It's only minor, so if it can't be made to work the same I'll get over it.


----------



## Shaun (1 Oct 2019)

@benb I think there may be an add-on to fix this - I'll check and let you know.


----------



## Dogtrousers (1 Oct 2019)

benb said:


> Thanks Shaun for all the work.
> 
> My only niggle is that when I go to watched threads: https://www.cyclechat.net/watched/threads it shows all threads, even ones that I have read. The old forum would hide them (but you could access them if you wanted to with the link to "there may be more to display")
> 
> It's only minor, so if it can't be made to work the same I'll get over it.


That was my favourite way of accessing the forum. And I think I have a workaround that replicates it.

Click new posts. Check unread threads and watched content. Also check save as default.

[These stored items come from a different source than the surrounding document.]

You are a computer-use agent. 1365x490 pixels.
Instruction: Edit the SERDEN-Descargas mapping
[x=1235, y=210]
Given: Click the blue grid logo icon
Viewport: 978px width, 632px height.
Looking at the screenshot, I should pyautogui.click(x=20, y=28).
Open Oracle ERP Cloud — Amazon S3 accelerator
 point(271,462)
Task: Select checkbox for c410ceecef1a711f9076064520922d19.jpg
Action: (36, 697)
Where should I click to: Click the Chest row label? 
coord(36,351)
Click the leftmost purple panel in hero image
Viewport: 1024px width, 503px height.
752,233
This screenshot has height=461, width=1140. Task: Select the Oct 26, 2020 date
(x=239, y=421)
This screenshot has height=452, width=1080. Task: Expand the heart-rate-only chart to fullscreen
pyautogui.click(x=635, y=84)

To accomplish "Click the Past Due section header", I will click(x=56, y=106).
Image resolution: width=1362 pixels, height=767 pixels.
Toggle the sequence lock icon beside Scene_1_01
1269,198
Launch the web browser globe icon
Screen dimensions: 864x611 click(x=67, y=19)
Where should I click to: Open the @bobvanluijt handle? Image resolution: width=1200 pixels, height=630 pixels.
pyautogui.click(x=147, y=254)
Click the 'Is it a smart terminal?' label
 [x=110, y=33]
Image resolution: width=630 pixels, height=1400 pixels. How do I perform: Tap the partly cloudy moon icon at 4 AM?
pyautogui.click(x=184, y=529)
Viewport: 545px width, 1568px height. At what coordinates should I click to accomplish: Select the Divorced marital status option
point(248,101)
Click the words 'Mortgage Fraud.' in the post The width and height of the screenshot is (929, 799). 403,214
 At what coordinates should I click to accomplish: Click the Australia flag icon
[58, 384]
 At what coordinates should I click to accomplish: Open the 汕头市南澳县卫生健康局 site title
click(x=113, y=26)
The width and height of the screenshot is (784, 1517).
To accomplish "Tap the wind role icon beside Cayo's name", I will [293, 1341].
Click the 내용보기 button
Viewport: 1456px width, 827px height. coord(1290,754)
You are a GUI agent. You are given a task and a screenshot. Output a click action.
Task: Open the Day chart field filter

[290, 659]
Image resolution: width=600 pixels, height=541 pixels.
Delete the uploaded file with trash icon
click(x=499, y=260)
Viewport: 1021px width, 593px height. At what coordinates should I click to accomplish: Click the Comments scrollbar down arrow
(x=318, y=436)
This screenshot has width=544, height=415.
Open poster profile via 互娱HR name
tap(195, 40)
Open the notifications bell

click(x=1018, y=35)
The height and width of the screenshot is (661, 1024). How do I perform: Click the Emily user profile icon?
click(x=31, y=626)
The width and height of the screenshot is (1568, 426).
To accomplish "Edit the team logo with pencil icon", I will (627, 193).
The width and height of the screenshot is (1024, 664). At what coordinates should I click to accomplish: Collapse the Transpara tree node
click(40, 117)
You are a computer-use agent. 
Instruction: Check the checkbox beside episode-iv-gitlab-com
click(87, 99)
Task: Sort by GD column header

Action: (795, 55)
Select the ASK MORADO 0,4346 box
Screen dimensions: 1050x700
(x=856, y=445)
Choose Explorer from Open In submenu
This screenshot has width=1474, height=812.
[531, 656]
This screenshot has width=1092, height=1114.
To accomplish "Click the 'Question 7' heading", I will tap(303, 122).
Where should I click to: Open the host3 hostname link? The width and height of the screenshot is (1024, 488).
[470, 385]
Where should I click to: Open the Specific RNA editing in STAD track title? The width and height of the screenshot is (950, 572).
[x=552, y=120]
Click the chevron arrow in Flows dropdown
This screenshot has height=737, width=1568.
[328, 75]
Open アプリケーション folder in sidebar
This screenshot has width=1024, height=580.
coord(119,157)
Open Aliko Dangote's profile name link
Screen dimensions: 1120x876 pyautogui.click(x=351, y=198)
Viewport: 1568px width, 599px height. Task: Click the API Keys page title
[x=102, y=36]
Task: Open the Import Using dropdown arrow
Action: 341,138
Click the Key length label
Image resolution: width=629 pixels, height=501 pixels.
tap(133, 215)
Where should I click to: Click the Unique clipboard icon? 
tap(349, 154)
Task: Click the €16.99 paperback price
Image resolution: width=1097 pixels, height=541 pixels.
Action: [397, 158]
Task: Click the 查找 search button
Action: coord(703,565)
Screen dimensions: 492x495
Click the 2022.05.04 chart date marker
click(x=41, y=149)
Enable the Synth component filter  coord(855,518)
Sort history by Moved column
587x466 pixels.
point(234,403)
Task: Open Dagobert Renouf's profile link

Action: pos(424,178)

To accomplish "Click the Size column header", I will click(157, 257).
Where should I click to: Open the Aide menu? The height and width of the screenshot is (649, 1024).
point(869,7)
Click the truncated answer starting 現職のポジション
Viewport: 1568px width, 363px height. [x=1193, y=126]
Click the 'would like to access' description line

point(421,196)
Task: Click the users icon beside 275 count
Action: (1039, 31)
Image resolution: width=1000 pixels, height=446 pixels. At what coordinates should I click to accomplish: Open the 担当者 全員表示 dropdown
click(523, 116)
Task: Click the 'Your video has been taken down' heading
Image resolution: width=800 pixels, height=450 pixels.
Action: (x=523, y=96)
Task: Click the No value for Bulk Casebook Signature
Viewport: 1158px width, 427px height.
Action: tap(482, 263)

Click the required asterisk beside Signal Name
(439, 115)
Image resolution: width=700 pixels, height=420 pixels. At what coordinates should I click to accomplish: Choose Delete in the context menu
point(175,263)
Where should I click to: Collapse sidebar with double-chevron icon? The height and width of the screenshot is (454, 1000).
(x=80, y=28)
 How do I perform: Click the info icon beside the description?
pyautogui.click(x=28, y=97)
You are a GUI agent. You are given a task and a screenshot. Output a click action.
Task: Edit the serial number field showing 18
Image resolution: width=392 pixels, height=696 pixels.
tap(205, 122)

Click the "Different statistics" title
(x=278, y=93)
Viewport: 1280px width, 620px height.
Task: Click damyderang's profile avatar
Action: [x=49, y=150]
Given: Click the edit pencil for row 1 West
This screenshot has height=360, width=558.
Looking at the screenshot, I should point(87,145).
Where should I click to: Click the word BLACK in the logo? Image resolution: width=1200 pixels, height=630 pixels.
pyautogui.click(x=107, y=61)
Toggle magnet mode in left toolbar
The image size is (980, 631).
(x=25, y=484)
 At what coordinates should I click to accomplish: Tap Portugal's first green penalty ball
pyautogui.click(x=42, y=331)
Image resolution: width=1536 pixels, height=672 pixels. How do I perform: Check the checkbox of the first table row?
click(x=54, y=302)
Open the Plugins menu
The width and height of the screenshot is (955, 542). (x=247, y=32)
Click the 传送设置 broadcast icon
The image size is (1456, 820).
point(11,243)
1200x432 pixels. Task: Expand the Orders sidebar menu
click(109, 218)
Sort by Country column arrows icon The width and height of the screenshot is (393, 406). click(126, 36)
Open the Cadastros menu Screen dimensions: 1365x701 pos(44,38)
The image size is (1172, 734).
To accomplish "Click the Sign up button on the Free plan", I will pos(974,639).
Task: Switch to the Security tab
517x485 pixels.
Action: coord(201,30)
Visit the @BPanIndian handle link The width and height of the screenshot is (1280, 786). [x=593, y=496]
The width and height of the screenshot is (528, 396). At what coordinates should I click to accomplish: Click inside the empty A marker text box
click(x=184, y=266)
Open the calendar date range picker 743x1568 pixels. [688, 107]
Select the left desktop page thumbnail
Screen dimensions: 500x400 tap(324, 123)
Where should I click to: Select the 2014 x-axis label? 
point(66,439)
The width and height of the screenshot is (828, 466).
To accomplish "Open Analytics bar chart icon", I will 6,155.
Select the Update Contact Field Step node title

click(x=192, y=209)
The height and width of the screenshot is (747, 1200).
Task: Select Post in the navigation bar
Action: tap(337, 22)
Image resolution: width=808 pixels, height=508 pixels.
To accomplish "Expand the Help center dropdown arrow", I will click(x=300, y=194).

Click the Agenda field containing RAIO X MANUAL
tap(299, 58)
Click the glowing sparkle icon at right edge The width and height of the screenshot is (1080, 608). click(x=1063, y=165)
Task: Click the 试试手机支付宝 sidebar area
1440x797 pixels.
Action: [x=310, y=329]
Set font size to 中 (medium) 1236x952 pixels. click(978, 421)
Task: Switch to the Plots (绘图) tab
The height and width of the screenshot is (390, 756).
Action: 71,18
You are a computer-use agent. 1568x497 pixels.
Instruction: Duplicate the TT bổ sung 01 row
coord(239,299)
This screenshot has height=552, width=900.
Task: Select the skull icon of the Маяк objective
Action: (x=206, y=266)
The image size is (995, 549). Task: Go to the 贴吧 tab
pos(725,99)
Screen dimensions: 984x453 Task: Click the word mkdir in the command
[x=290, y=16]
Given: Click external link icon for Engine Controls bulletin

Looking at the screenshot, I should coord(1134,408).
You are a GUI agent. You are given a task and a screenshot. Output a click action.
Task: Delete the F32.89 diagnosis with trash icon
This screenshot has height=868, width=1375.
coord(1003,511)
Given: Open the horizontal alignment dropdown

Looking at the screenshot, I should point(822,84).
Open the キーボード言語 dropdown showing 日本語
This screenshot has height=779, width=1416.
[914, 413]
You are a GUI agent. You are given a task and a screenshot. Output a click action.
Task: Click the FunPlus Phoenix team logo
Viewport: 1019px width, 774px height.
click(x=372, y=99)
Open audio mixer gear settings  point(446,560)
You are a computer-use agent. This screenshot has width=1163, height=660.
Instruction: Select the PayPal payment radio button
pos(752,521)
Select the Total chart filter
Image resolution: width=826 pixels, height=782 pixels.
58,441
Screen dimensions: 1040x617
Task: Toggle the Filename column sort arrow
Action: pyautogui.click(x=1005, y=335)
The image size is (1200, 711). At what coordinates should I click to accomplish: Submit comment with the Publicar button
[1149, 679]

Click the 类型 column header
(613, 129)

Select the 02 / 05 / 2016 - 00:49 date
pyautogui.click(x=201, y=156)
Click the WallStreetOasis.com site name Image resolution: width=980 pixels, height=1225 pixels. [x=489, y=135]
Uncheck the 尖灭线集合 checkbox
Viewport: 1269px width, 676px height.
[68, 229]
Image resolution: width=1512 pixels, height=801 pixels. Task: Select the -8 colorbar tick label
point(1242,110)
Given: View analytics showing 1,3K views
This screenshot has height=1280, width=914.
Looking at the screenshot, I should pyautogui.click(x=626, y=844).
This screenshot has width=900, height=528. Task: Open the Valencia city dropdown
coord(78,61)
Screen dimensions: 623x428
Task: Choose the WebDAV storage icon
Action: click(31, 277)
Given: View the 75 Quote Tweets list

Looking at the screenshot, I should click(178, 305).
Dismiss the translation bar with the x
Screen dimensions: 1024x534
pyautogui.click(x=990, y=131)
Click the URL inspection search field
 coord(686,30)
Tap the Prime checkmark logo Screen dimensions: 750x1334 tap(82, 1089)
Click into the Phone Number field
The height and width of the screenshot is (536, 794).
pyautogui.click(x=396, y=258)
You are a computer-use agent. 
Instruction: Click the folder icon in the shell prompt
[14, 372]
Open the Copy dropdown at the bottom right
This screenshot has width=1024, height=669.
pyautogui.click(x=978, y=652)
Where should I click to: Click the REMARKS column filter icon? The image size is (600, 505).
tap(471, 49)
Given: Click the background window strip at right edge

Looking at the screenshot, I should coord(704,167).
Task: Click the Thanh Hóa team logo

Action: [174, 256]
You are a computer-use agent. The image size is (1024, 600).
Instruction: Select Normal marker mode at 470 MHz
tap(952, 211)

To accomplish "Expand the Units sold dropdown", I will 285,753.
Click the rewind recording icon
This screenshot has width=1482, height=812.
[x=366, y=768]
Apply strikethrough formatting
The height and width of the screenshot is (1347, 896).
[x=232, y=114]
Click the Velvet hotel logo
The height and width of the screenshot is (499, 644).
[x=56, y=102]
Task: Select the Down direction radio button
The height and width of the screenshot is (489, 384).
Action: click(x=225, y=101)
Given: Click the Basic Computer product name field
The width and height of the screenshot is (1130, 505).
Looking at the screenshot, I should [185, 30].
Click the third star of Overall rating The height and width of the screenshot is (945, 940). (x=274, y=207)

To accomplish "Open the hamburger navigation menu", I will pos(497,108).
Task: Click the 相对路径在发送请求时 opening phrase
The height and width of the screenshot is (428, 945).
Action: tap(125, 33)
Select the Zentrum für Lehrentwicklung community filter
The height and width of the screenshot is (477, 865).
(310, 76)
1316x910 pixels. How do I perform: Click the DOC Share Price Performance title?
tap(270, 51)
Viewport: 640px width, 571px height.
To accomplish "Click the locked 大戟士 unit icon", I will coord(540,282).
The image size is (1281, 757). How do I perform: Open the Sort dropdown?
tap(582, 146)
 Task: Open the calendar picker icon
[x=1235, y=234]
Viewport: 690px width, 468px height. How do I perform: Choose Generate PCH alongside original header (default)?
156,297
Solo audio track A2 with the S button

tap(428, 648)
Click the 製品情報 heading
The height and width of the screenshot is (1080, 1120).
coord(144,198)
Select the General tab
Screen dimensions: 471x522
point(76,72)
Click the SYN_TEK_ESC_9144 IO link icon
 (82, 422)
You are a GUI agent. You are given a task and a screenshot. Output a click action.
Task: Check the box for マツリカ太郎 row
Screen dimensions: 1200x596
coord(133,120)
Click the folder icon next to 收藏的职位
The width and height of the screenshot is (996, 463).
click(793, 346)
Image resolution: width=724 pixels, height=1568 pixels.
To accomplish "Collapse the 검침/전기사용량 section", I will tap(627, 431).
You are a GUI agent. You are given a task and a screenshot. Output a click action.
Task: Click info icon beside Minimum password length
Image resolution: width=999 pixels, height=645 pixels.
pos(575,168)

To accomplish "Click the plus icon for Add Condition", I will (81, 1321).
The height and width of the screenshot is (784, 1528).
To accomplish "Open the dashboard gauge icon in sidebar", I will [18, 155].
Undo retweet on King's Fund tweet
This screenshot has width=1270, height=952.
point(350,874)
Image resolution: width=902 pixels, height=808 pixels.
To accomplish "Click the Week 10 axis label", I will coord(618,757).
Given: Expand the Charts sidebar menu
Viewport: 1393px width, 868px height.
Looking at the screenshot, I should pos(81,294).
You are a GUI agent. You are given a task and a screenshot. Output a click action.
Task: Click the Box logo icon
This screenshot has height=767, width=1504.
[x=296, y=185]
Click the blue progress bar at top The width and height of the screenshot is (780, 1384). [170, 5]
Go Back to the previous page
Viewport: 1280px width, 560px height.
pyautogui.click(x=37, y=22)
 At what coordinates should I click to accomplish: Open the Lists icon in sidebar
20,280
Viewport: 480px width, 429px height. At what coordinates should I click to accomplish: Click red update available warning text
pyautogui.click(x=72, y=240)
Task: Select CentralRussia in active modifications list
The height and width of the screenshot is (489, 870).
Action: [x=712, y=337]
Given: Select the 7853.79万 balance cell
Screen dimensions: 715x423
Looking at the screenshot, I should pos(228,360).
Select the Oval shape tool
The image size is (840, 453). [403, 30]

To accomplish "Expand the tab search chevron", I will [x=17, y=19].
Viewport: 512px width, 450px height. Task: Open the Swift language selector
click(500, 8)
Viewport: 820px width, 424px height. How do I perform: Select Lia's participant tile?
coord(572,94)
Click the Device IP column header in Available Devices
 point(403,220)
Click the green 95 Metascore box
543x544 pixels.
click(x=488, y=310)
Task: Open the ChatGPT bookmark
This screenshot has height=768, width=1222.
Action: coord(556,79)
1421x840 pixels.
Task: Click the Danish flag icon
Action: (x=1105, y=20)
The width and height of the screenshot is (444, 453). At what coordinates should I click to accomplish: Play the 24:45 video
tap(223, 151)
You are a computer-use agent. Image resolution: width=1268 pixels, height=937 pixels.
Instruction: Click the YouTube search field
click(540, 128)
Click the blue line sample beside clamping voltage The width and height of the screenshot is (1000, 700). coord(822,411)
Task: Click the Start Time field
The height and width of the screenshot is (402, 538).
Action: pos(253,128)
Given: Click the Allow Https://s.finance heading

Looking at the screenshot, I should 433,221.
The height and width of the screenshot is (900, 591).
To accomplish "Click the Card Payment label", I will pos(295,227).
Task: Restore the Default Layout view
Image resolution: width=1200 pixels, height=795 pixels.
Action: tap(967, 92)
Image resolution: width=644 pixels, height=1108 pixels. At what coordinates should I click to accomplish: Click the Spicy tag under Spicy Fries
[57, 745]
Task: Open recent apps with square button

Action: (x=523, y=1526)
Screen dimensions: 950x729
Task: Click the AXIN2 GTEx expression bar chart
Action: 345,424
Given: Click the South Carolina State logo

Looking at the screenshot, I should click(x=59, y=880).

Now every time you go to https://www.cyclechat.net/whats-new/posts you get what you used to get at watched/threads

Er ... I think


----------



## Shaun (1 Oct 2019)

I've installed an add-on that defaults *Watched* content to the old behaviour of only showing unread initially - there is now a filter option for you to select other views if you want to see all watched threads - along with some new selection options that were not in the old software.


----------



## Kempstonian (2 Oct 2019)

No problems here at all - but I use a PC. Can't stand trying to browse the internet on a tiny screen! It drives me mad whenever I have to use my phone.


----------



## Drago (2 Oct 2019)

Darker style is brilliant, a huge step forward for dyslexics, those who suffer with tired eyes, and folk who wear glasses for screen work and reading. I'm all of those.

To make perfect might suggest that instead of a pale blue-gray that a cream be considered. The cream background I'm this typing box is so nice that my eyes are crying tears of joy - if it, or a similar hue, could be used on the main pages then the site has made a huge leap forward in terms of accessibility.

And top marks for all the hard work so far. I can't even begin to imagine the number of virgins sacrificed to power the witchcraft that made all this possible.


----------



## Mo1959 (2 Oct 2019)

Drago said:


> Darker style is brilliant, a huge step forward for dyslexics, those who suffer with tired eyes, and folk who wear glasses for screen work and reading.


How do you turn it on?


----------



## Drago (2 Oct 2019)

Go to t'home screen, scroll to t'bottom, the button is on the bottom left.


----------



## Mo1959 (2 Oct 2019)

Drago said:


> Go to t'home screen, scroll to t'bottom, the button is on the bottom left.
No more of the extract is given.